◆ **AIM OF THE EXERCISE**
Restate each entry exactly, without pictures.

◆ **DATA TO EXAMINE**
_____

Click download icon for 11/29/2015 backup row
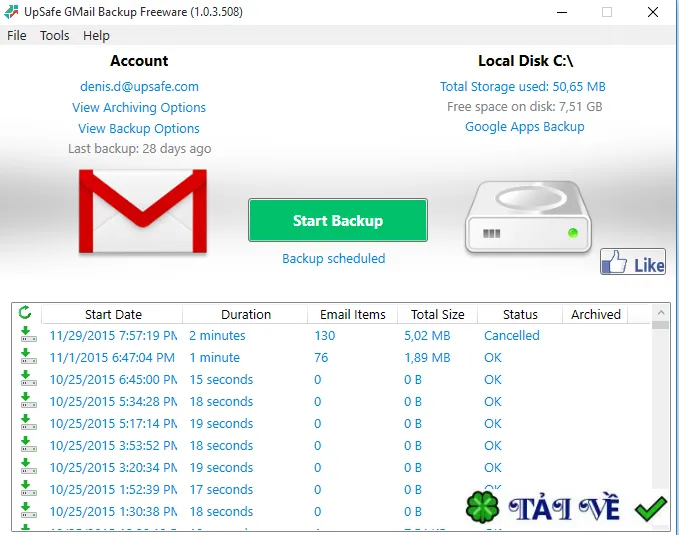 [x=29, y=334]
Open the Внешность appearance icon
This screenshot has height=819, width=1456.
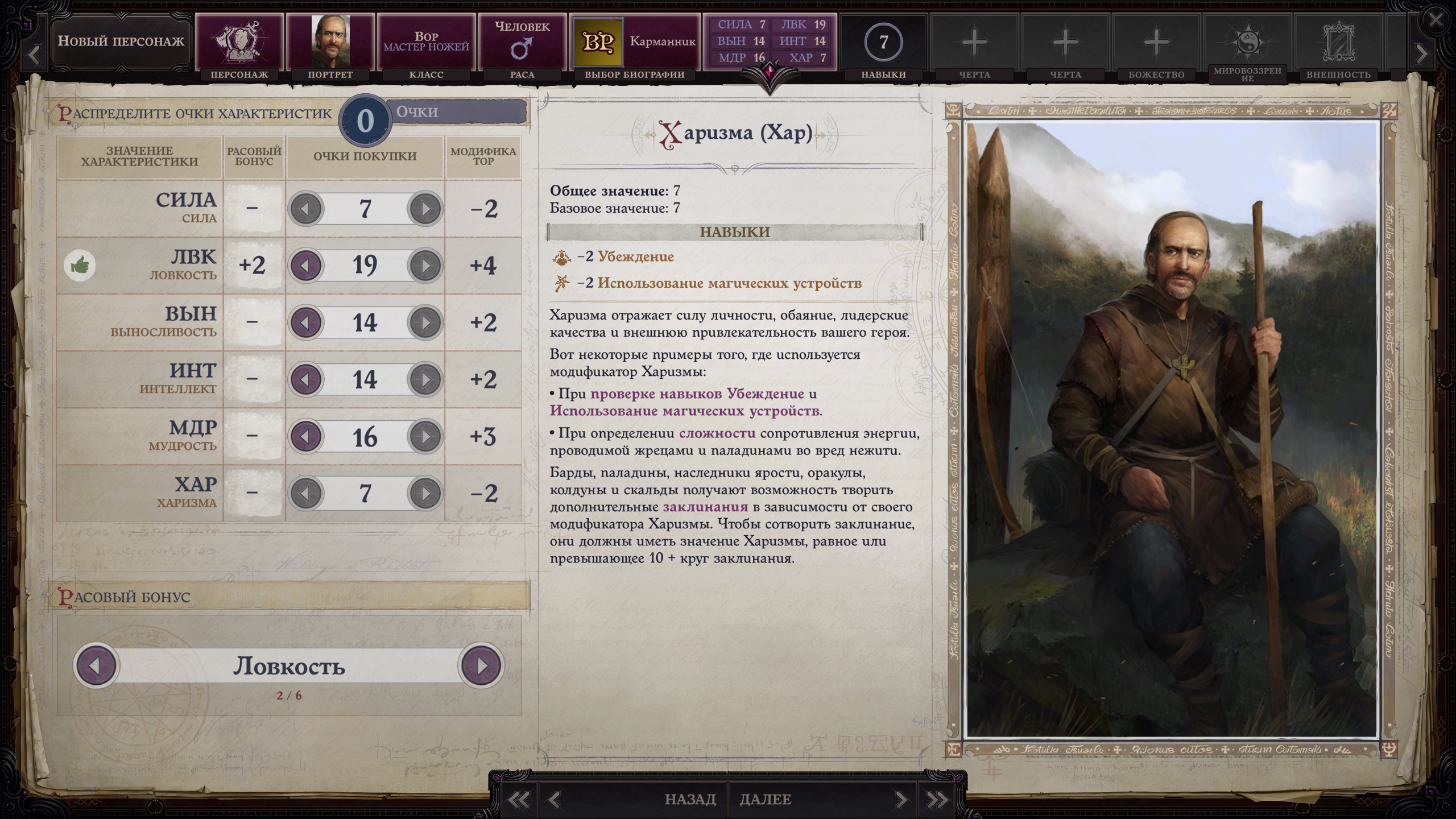pos(1338,42)
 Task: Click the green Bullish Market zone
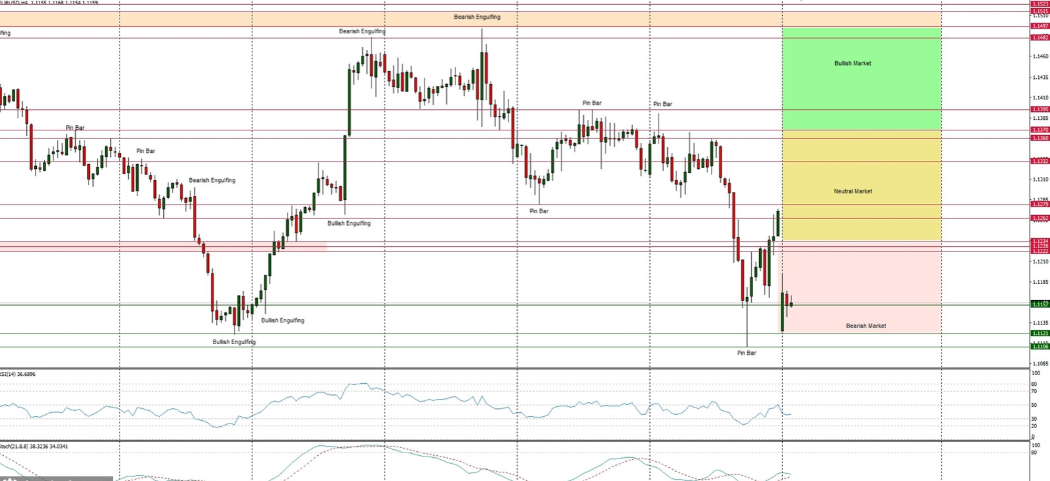coord(860,80)
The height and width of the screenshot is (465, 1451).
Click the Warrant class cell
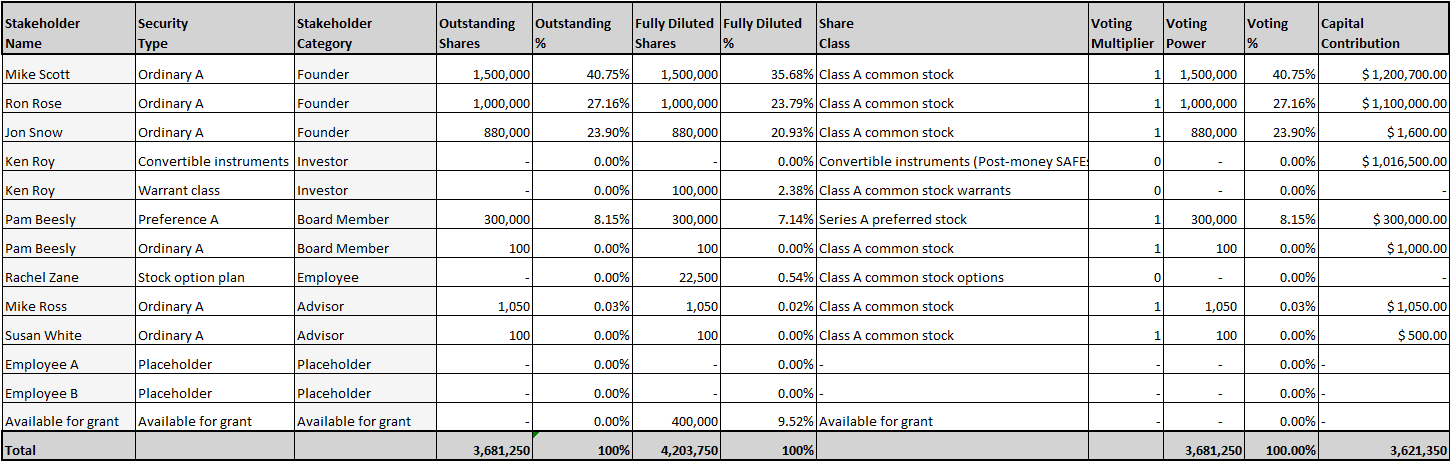tap(214, 190)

_____

◆ **EXERCISE RESPONSE**
Click download icon for 11/29/2015 backup row
 [x=29, y=334]
Open the Внешность appearance icon
This screenshot has height=819, width=1456.
pos(1338,42)
 Task: Click the green Bullish Market zone
coord(860,80)
The height and width of the screenshot is (465, 1451).
Click the Warrant class cell
tap(214, 190)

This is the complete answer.